You are invited to make altar bread for Good Friday and Easter!

Even if you are not an experienced bread-baker, this recipe is for you – it is simple and requires no kneading.  

This prayerful exercise is also a great activity to do with children.

Once you've made your bread, bring it to the Trinity sacristy during any of the major Holy Week liturgies, and it will be consecrated for the Good Friday and / or Easter Sunday liturgies.


Trinity Altar Bread

Yield: several large (approx. 6”) loaves for a total of 16.

Bring the cooled bread (placed in a Ziploc bag with a paper towel to control moisture) to the Trinity Sacristy during the major Holy Week Liturgies, and it will be consecrated on Maundy Thursday and / or Easter Sunday.  Please do not bring bread made by another recipe.

Preheat oven to 400° F.

1. Sift together into a large bowl:

8 cups whole wheat flour

8 teaspoons baking powder

4 teaspoons salt

2. Mix together:

1 cup milk

1 cup oil (vegetable, canola, or other light oil)

1 cup water

16 oz. honey (1 small jar)

3. Pour liquid into dry ingredients and mix till thoroughly blended.  

Dough should be stiff and moist, but not sticky.

4. Turn out onto lightly floured board and knead briefly.

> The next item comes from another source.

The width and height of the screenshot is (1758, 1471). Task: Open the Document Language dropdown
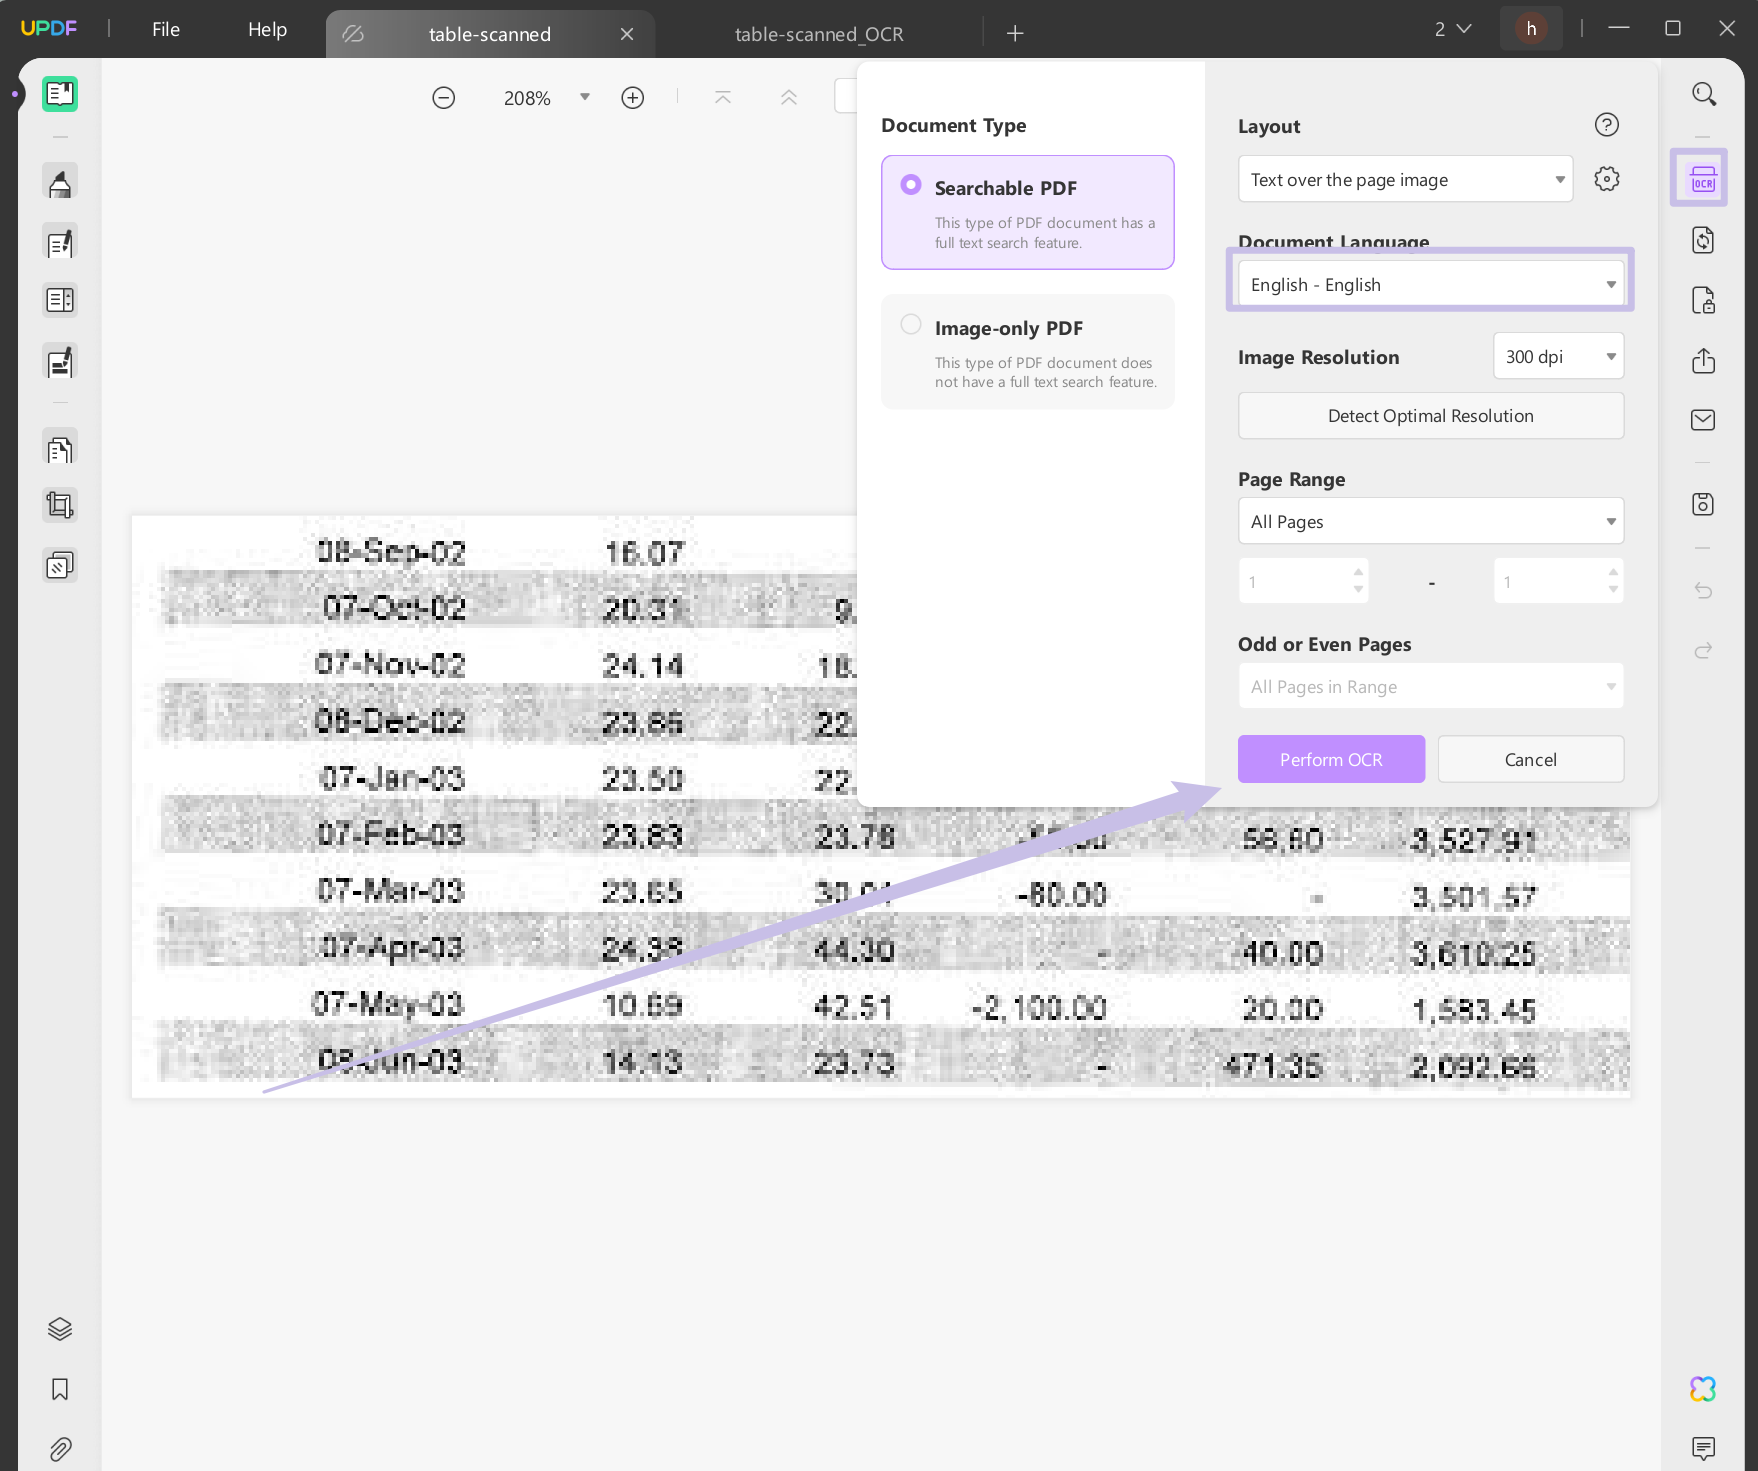point(1429,283)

Add more flour as you knead, so that the dough can roll out easily without sticking

For ease of handling, divide into two portions and work one at a time.

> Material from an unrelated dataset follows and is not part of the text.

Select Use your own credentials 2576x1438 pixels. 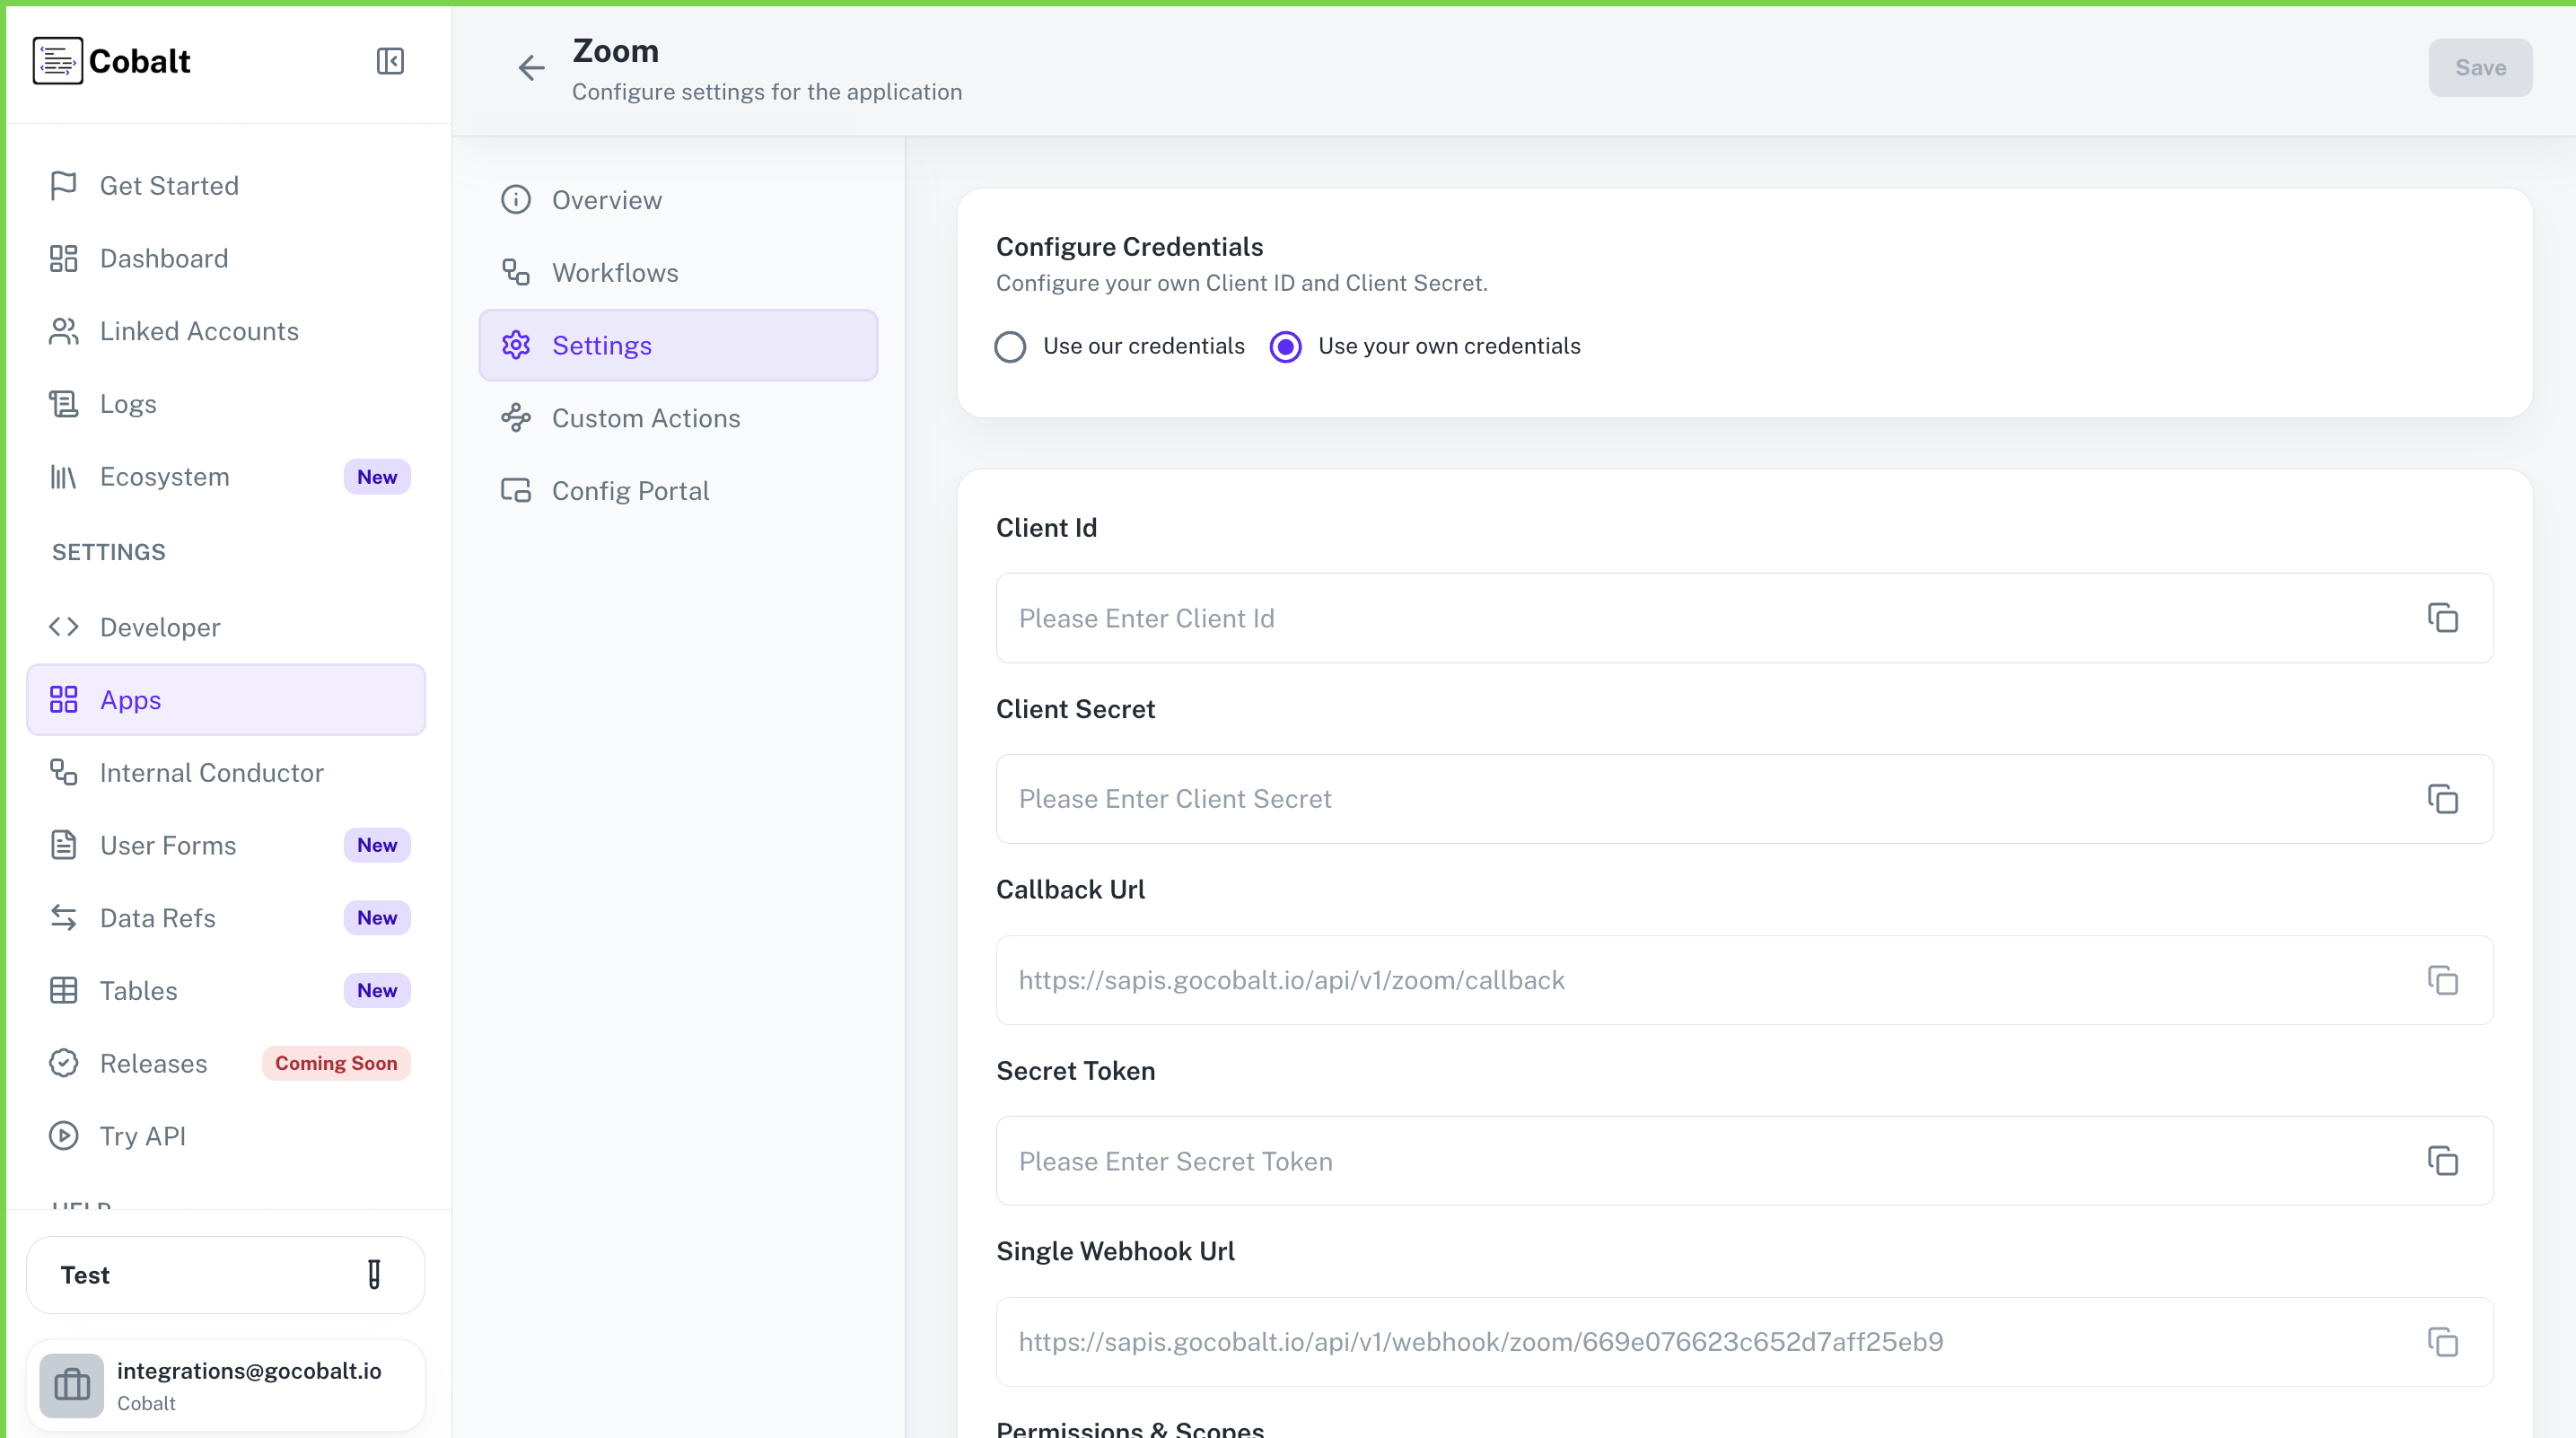1285,346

5. Roll out the dough on lightly floured board to the thickness of a cookie, a pinkie thickness or less.

6. Cut into rounds of appropriate size, no larger than 6 1/2” diameter. 

A medium-size tupperware bowl turned upside down works great.

7. Incise with cross, using sharp, thin knife dipped in cool water.

8. Place on a heavy, light-colored, oiled cookie sheet and bake at 400° F for 10 to 12 minutes, depending on your oven’s temperature. 

Bake the dough just long enough to release it from the pan; it should not be too browned on the bottom – like a lightly baked cookie.  If it moves it’s done.

9. Cool loaves on wire rack and wrap well before refrigerating or bagging. 

Questions? Email Emily Wachner at

Some advice from previous bakers:

Practice! Don’t expect your first batch to be ready for prime time. You, your oven, and your kitchen all bring something to the process, so sort that out before you forge ahead to make the loaves to be used on the Altar for Easter morning when the Bishop is there and the sanctuary is full. Besides, the birds will find your ‘practice runs’ to be a special treat!

Before rolling out the dough, divide it into four portions rather than just two. You may find it easier to work with less dough on your kitchen counter.

Try to roll the dough as evenly as possible and try rolling to 1/4” rather than 3/8” – experiment with different size rounds and depths, so that you can find the combination that works for you and your oven.

Don’t incise the cross too deeply & don’t drag the knife across the dough, rather lay it on top and lightly imprint the dough with the knife.

Rather than a greasing the cookie sheet, parchment paper works well and does save the effort of cleanup. Also, ‘airbake’ cookie sheets help to keep the bottoms from getting too dark.

The goal in baking is to get a lightly golden brown top, but not toasted. You should find that once the bread has cooled and you break it apart, it is moist and slightly sweet inside.

The loaves can be frozen in tightly sealed containers (such as Ziploc freezer bags) well in advance. Allow 24 hours for them to defrost so that they are room temperature at the time of the service.

Finally, remember that these aren’t just any loaves, but rather they will be made sacred when they are consecrated at the Eucharist. As you go along, take the time to notice the smells, textures, and colors of the dough and loaves. The process of preparing them is both mundane and holy and it involves all your senses. It is a very special way of sharing in the liturgical and spiritual life of this community.